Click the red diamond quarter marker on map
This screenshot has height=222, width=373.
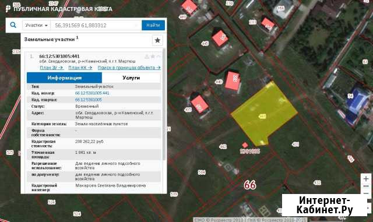point(245,145)
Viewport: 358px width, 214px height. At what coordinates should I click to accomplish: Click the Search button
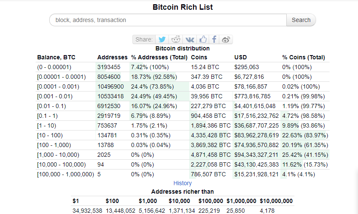pos(301,20)
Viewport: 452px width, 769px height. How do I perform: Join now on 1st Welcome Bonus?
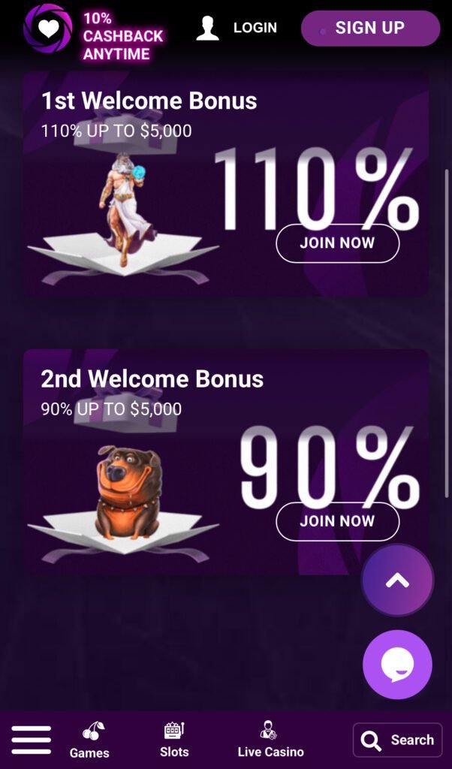coord(337,243)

* * *

◆ What you will do: Without the images, print all of the lines above exactly.

◆ Your response:
Click the red diamond quarter marker on map
This screenshot has height=222, width=373.
point(245,145)
Viewport: 358px width, 214px height. At what coordinates should I click to accomplish: Click the Search button
pos(301,20)
Viewport: 452px width, 769px height. How do I perform: Join now on 1st Welcome Bonus?
coord(337,243)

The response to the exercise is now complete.